## Excerpt to read

====

IBM Developer Advocacy

Importing JSON Documents with nosqlimport



Glynn Bird
9/19/16

Two years ago, I started to write couchimport, a command-line line utility to allow me to import comma-separated and tab-separated files into a Apache CouchDB™ or Cloudant NoSQL database.

cat mydata.tsv | couchimport --db mydatabase

I built the tool for my own purposes but decided to share it publicly and open-sourced couchimport in case anyone else would find it useful. I learned a lot by writing this project:

  • publishing the project to npm (the Node.js package manager) allows other users to easily install the code — npm install -g couchimport
  • if your library/utility would save someone an hour of effort, then it’s worth open-sourcing it
  • using the Node.js Stream API allows your application to deal with file streams and HTTP streams interchangeably
  • a decent README is essential if you expect folks to use your software. In many cases the README.md file is the documentation for your project.

The purpose of couchimport is to write data to CouchDB in chunks using data from a text file:

couchimport

It also allows a transform function to be added to the workflow: this function gets called with each new document and can modify it to cast data types, remove unwanted fields or to reorganise the structure of the document. The project turned out to be a very useful way for folks to get started with CouchDB because pre-existing data is likely to be in a spreadsheet or a relational database which can easily be exported to CSV/TSV.

I also found I needed to use couchimport’s functionality programmatically, and so I exposed some of its functions to the world so that couchimport can be npm install-ed into anyone’s Node.js project. In fact, couchimport is the importer used in our Simple Search Service project.

====

## What needs to be done
In the nosqlimport article, which package manager does the author say the couchimport project was published to? Answer from the text alone.

## Records

====

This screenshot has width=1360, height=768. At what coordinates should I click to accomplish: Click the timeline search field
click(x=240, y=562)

====

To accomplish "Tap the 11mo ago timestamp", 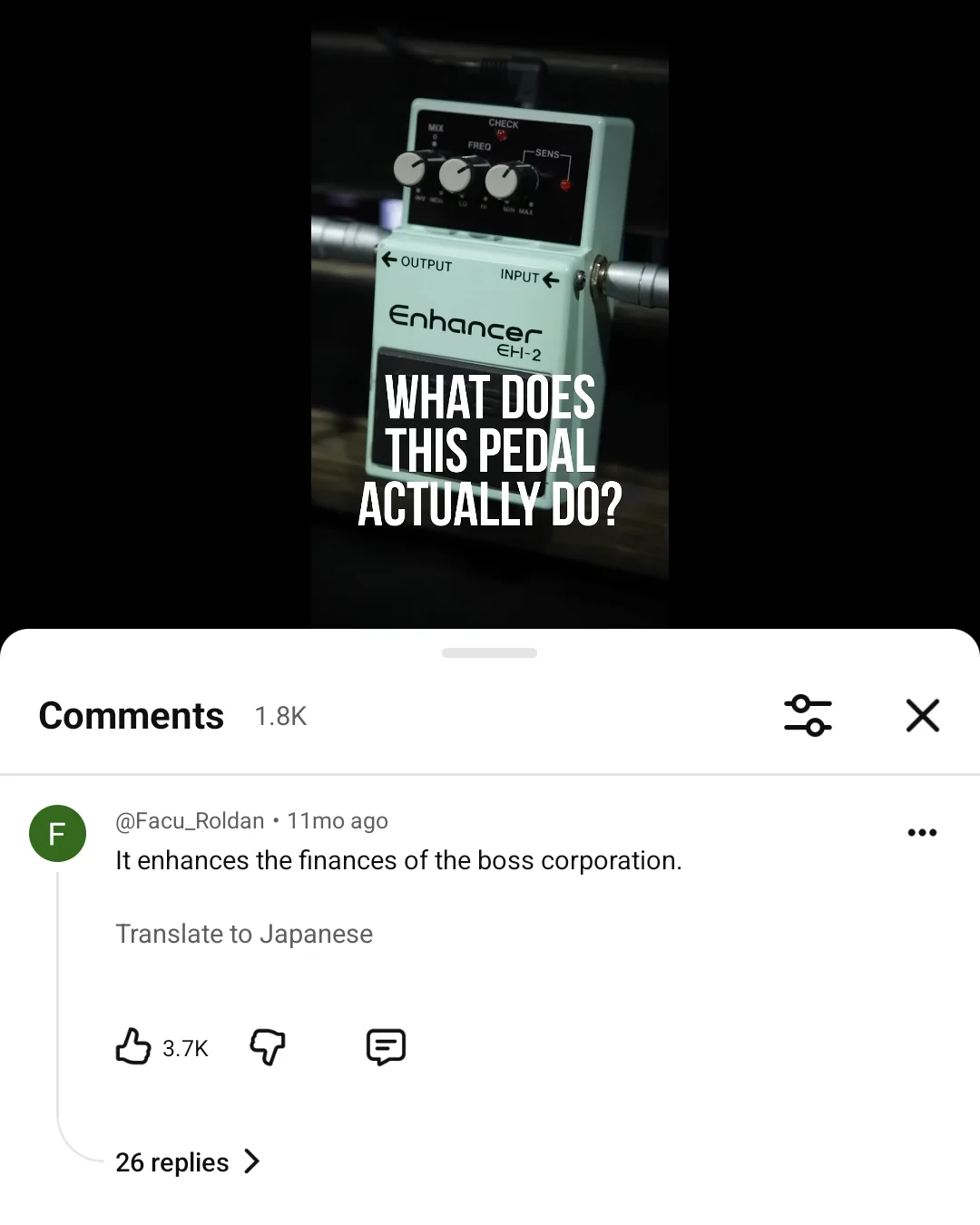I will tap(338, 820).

====

## Output of the task
npm, the Node.js package manager.